■ **WHAT YOU ARE ASKED TO DO**:
From the entries below, retype only the lines from the one with "تجربیات ما (117, 2412)" through the one with "兩岸 (106, 36)", exactly as written.

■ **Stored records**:
-*-*-

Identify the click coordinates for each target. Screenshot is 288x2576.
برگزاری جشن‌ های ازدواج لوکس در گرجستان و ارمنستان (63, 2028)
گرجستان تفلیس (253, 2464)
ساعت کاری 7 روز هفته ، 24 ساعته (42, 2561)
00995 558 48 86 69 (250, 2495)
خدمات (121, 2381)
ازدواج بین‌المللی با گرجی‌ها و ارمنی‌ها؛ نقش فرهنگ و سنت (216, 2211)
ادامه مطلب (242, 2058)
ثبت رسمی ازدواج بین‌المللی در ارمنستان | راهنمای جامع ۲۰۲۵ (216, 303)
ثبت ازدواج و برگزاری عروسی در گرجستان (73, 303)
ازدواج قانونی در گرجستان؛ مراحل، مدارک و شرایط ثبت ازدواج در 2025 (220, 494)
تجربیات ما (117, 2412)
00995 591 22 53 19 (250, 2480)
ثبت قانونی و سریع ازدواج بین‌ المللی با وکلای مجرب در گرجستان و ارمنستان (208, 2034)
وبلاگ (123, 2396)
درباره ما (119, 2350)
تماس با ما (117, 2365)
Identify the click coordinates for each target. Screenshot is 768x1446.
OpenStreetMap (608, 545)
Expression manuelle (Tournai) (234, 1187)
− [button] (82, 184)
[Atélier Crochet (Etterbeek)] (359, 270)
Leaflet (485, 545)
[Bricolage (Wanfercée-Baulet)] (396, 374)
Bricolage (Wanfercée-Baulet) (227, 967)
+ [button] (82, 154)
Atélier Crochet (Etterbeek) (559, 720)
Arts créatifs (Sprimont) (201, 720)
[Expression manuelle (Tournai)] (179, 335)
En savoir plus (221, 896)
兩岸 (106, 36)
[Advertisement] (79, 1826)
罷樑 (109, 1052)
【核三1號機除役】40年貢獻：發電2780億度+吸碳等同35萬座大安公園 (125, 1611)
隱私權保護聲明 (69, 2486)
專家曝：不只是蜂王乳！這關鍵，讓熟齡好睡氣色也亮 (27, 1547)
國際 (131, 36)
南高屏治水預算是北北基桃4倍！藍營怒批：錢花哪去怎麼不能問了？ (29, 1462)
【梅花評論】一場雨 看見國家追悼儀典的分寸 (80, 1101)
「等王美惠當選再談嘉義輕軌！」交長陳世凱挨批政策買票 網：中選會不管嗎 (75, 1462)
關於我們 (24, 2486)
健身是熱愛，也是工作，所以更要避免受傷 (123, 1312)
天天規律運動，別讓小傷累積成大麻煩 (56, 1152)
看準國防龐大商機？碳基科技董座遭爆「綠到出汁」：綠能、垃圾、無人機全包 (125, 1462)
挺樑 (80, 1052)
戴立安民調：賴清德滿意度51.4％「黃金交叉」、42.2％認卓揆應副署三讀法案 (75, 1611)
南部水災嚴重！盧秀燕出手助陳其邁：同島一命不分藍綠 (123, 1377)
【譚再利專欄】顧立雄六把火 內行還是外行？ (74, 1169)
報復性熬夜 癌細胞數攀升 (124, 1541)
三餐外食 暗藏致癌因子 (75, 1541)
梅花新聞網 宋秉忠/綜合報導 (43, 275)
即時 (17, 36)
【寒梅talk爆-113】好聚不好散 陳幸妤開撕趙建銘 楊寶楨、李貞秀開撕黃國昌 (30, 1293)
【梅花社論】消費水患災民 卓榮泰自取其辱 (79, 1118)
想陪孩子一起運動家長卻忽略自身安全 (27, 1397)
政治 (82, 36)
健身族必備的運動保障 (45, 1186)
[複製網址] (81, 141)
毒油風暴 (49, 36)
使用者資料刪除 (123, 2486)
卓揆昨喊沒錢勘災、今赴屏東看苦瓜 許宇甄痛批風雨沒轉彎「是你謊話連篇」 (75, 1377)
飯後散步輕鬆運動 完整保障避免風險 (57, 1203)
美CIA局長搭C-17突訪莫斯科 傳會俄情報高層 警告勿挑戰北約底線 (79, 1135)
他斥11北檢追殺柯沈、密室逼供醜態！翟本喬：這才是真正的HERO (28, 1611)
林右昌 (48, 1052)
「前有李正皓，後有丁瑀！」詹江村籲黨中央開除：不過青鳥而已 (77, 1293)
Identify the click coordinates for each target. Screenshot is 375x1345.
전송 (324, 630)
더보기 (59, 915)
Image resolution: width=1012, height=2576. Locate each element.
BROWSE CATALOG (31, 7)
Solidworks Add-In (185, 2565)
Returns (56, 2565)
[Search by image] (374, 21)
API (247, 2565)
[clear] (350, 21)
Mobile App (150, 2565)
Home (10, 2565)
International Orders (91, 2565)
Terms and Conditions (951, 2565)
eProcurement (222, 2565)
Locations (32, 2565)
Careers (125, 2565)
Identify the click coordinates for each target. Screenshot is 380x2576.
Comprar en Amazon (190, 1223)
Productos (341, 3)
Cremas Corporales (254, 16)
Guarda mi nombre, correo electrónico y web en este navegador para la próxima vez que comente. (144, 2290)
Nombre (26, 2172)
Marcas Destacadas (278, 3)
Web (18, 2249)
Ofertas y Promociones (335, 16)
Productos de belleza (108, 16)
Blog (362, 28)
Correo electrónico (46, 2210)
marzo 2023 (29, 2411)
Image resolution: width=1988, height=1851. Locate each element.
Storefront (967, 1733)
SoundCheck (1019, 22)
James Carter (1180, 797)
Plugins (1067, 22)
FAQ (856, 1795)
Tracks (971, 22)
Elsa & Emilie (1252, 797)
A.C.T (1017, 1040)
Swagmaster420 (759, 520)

-*-*-

■ **EXPECTED ANSWER**:
تجربیات ما (117, 2412)
00995 591 22 53 19 (250, 2480)
ثبت قانونی و سریع ازدواج بین‌ المللی با وکلای مجرب در گرجستان و ارمنستان (208, 2034)
وبلاگ (123, 2396)
درباره ما (119, 2350)
تماس با ما (117, 2365)
Identify the click coordinates for each target. Screenshot is 768x1446.
OpenStreetMap (608, 545)
Expression manuelle (Tournai) (234, 1187)
− [button] (82, 184)
[Atélier Crochet (Etterbeek)] (359, 270)
Leaflet (485, 545)
[Bricolage (Wanfercée-Baulet)] (396, 374)
Bricolage (Wanfercée-Baulet) (227, 967)
+ [button] (82, 154)
Atélier Crochet (Etterbeek) (559, 720)
Arts créatifs (Sprimont) (201, 720)
[Expression manuelle (Tournai)] (179, 335)
En savoir plus (221, 896)
兩岸 (106, 36)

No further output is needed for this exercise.